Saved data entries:
★ ★ ★ ★ ★

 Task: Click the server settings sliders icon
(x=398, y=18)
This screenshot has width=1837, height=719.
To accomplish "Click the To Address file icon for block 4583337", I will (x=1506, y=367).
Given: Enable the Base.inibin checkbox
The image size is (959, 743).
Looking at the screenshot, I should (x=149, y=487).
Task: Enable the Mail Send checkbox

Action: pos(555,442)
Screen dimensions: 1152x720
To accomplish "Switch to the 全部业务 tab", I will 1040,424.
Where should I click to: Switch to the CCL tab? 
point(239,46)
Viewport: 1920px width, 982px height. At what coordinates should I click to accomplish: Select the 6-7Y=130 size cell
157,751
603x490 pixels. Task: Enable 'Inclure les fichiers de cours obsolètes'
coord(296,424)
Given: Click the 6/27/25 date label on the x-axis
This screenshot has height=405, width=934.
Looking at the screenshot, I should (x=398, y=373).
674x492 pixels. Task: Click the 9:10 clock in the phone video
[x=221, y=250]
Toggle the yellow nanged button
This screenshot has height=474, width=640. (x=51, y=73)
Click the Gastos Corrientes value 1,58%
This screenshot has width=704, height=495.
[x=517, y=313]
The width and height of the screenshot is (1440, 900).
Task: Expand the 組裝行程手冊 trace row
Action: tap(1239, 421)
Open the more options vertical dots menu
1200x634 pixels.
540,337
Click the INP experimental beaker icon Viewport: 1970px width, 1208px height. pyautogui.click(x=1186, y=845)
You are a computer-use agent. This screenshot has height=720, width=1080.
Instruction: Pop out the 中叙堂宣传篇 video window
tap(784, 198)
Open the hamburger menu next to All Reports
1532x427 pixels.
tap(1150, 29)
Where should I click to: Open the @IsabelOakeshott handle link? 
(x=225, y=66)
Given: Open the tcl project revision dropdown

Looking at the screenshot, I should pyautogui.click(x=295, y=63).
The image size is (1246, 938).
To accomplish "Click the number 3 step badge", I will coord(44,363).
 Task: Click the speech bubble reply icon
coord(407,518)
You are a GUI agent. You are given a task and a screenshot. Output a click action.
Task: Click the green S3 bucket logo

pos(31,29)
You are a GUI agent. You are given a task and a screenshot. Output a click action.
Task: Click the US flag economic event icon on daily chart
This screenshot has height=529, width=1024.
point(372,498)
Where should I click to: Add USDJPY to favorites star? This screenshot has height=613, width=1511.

★ ★ ★ ★ ★

An exact copy of the entries from the line containing "Task: Click the US" through the last line is the expected answer.

## Answer to this problem
Task: Click the US flag economic event icon on daily chart
This screenshot has height=529, width=1024.
point(372,498)
Where should I click to: Add USDJPY to favorites star? This screenshot has height=613, width=1511.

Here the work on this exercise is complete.